━━━━━ Excerpted records ━━━━━
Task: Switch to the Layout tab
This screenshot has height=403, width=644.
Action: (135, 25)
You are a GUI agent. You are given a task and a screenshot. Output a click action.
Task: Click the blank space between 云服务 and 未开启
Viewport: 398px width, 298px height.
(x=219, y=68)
━━━━━
* Exercise *
Arrange every line of the items above as a Markdown table with the columns Row and Line, numbering each row and omitting blank lines.

* Task response *
| Row | Line |
|---|---|
| 1 | Task: Switch to the Layout tab |
| 2 | This screenshot has height=403, width=644. |
| 3 | Action: (135, 25) |
| 4 | You are a GUI agent. You are given a task and a screenshot. Output a click action. |
| 5 | Task: Click the blank space between 云服务 and 未开启 |
| 6 | Viewport: 398px width, 298px height. |
| 7 | (x=219, y=68) |